Parecia até que as sucessivas e recentes denúncias de mordomias, nepotismo e fisiologismo no Senado ajudariam a catalisar uma onda de moralização de práticas e costumes. Em Brasília, porém, as aparências enganam, e enganam muito.
Na semana passada, PT e PMDB se reuniram e combinaram um pacto de não agressão. Como a briga tinha raízes em disputa de espaços, nada mais simples para atender a quem reclamava do que ceder um pouco mais de espaço, ou seja, uns cargos e umas verbas a mais. Assim foi feito e selou-se o acordo de paz.
O litígio entre Sarney e Viana também foi contornado da maneira mais pragmática possível no universo dos políticos. Tião denunciava Sarney por práticas fisiológicas. Sarney denunciou Tião por práticas fisiológicas.
Como a troca de acusações chamusca a imagem de ambos, combinou-se um conveniente cessar-fogo. Dessa forma, a única coisa que vai continuar parecendo exatamente o que é é a imagem do próprio Senado, péssima e, mais grave, sem qualquer perspectiva de mudança.

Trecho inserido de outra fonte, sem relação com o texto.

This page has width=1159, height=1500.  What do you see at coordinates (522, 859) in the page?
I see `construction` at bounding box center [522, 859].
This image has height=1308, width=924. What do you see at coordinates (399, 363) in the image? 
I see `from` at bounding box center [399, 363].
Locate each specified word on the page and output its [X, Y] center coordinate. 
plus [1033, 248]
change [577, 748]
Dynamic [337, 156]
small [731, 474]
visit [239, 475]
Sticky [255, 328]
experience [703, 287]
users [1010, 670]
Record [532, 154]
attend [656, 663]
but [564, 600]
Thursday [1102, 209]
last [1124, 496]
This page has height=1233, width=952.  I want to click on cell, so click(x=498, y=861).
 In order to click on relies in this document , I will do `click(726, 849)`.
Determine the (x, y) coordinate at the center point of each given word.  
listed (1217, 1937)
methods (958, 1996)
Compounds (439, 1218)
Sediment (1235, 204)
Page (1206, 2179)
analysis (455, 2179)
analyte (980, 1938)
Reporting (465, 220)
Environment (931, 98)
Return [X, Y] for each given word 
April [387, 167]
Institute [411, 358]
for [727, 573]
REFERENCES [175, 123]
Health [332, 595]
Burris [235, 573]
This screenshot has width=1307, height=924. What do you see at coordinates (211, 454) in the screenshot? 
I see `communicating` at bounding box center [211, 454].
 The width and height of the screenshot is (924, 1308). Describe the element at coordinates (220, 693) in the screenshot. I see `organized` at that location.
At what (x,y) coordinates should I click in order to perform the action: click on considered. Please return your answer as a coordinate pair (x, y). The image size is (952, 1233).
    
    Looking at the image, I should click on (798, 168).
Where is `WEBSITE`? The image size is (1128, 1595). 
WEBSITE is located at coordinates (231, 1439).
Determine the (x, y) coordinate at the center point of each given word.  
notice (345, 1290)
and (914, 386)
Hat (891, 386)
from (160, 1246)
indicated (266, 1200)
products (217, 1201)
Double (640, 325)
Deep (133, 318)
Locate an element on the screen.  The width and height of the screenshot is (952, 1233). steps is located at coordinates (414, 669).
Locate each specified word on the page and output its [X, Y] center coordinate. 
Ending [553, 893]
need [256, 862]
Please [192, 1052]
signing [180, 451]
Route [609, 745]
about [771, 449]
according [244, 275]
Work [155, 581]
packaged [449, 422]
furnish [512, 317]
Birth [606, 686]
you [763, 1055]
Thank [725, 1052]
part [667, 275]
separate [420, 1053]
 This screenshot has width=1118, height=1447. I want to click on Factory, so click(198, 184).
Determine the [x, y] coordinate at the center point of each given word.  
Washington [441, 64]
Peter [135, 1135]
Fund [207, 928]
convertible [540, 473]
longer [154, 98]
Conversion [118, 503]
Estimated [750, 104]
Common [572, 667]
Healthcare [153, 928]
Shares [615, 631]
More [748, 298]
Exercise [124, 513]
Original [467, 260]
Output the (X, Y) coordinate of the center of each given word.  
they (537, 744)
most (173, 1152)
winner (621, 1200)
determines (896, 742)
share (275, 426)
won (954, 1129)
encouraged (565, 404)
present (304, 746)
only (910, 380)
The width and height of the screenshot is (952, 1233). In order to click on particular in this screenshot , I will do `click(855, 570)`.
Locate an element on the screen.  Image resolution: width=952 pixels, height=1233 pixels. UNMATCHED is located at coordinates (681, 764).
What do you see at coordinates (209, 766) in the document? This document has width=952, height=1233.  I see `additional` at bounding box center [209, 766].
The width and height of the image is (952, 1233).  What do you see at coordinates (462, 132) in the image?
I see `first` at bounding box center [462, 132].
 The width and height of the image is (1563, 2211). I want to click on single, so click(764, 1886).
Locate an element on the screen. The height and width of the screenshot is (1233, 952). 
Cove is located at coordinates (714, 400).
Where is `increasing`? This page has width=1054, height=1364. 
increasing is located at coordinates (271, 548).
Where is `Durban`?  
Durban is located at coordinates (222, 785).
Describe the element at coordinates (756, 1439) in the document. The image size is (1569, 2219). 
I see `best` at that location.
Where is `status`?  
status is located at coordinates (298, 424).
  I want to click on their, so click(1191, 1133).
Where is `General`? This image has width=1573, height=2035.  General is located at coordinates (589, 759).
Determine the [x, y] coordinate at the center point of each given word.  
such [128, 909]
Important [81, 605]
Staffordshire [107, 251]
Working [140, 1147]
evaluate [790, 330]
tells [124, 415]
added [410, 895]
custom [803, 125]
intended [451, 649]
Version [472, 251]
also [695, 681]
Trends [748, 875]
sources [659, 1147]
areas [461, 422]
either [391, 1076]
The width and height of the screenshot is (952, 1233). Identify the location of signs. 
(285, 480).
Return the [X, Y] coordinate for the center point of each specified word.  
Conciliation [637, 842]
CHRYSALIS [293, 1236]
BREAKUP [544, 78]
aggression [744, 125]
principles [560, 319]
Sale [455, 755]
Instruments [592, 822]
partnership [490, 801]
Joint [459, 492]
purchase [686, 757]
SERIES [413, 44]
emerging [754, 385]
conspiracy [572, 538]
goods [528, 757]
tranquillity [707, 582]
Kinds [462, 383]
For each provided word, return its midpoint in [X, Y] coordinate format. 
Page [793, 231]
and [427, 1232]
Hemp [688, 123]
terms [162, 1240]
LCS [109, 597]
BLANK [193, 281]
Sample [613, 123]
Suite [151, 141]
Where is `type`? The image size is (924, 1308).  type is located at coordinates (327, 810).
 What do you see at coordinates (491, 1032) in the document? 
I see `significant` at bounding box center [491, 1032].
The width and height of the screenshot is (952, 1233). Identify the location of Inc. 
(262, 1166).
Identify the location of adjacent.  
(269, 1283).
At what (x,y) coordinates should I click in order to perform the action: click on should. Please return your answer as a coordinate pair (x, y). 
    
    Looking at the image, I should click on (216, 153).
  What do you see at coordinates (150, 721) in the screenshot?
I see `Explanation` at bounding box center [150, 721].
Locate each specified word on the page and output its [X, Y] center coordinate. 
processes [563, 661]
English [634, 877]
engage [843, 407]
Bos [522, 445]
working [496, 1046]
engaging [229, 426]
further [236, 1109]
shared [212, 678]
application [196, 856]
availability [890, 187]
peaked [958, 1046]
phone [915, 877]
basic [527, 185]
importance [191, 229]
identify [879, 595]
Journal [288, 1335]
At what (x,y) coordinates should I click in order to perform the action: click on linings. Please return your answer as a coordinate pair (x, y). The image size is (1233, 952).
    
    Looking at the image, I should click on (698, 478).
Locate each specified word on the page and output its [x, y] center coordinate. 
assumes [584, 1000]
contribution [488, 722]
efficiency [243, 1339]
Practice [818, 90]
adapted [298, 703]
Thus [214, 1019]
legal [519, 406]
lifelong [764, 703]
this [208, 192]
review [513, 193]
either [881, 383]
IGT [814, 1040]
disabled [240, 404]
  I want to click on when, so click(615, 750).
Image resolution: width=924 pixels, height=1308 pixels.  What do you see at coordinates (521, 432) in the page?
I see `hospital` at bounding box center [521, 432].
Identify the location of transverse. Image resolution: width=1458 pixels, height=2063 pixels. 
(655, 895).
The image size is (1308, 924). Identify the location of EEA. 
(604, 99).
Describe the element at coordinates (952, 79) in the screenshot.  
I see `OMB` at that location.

Tome-se como exemplo apenas o último escândalo. Descobriu-se que no Senado há 181 diretores - dois para cada senador - com salários que ultrapassam os 18 000 reais. É diretor de garagem, diretor para cuidar do check-in nos aeroportos, diretor de programa de ondas curtas.
Diretorias bizarras que servem apenas para aumentar o salário dos servidores em cascata. A notícia provocou protestos no Parlamento ao ponto de o presidente do Congresso, José Sarney, anunciar, sem pestanejar, que acabaria de imediato com metade dos cargos. Passados alguns dias ele reduziu o corte para 50 e há quem aposte que pouca coisa vai mudar.
Em crises, no entanto, revelam-se os desvios da instituição e surgem possibilidades de mudança. "Os políticos são pragmáticos e reagem quando são descobertos. E hoje em dia a sociedade cobra mais, pois está cada vez com mais escolaridade e com maior aceso à informação. A leniência com a corrupção é menor", avalia o cientista político Alberto Carlos Almeida, do Instituto Análise.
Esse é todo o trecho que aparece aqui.